BlogSpasm #50...November 13, 2011
It’s not often, but sometimes when sitting in front of the blank screen of a MacBook, staff of the CCR can experience one of those ‘what the #@%* aneurisms.’ And boy, do they hurt! They drain all sense of logic, understanding and the ability to make heads from tails.
This was the case recently when discovering Irving’s Capo of the Lubbock Mafia quest to “McDougalize” another area of the city by boarding up one of its early landmarks. A landmark that is still standing -- the old city hall/fire station.
Granted, the facility is in need of extensive repairs. Granted, there has been much discussion as to when and how to treat this relic.
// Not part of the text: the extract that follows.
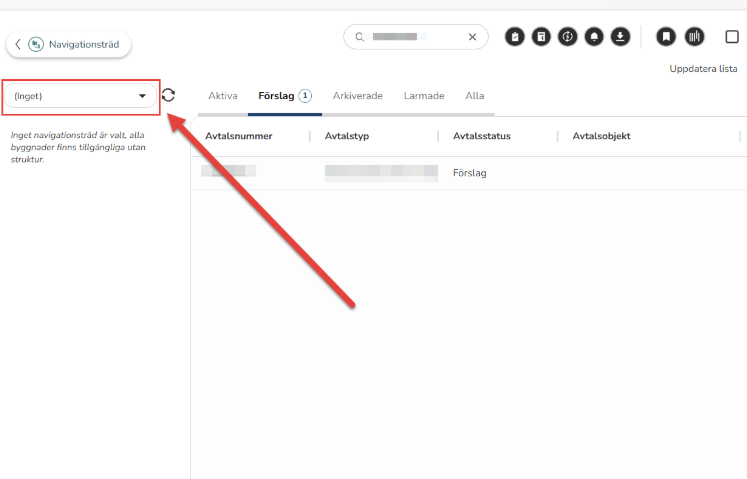Go to the Larmade tab
The height and width of the screenshot is (479, 747).
click(x=424, y=96)
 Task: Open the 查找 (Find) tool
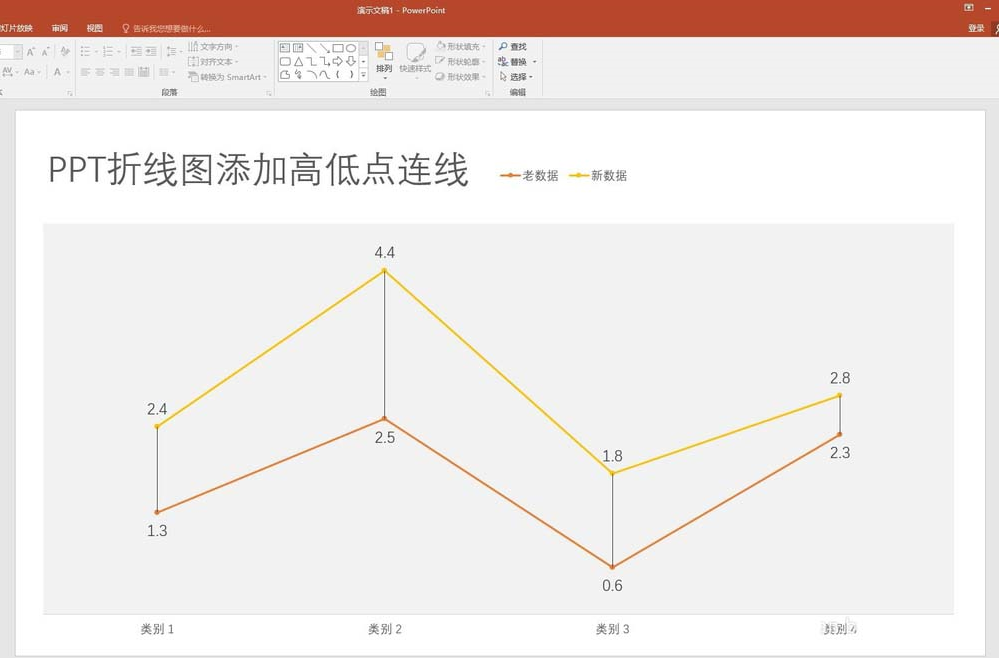pos(512,46)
However, the tides seem to have washed over all reasonable discussions as Irving firemen are now being forced to vacate the facility, locks are being changed and the building is going to be boarded up. What?
Added to all the mystery, no rationale explanation or hint of the buildings fate is being discussed by the Capo’s crew. While there appears to be a study that might address this facility in the Heritage District, the wraps on this report are tighter than grandma’s dentures. How is that possible? What happened to the concept of sharing with all those involved in the development of the Heritage District? Who doesn’t want citizens to know what is going on? Does the report detail possibilities that do not coincide with the Capo’s vision of how he wants the downtown area to be developed?
A financial caveat exists in that there also might be about $500,000 remaining in the Preservation and Redevelopment board budget derived from hotel/motel taxes. Wouldn’t the restricted use of these funds be appropriate for turning the building into a tourist attraction or mini-museum? If these funds are not used on the building, then what disposition will be made of them?
Does the Capo have his own plans -- in conjunction with McDougalville aspirations -- for the site that he is not prepared to share at this time? Is raising the building a consideration?
Before the Capo’s next performance review session, council members should ask themselves: Does the city belong to the Capo or the citizens?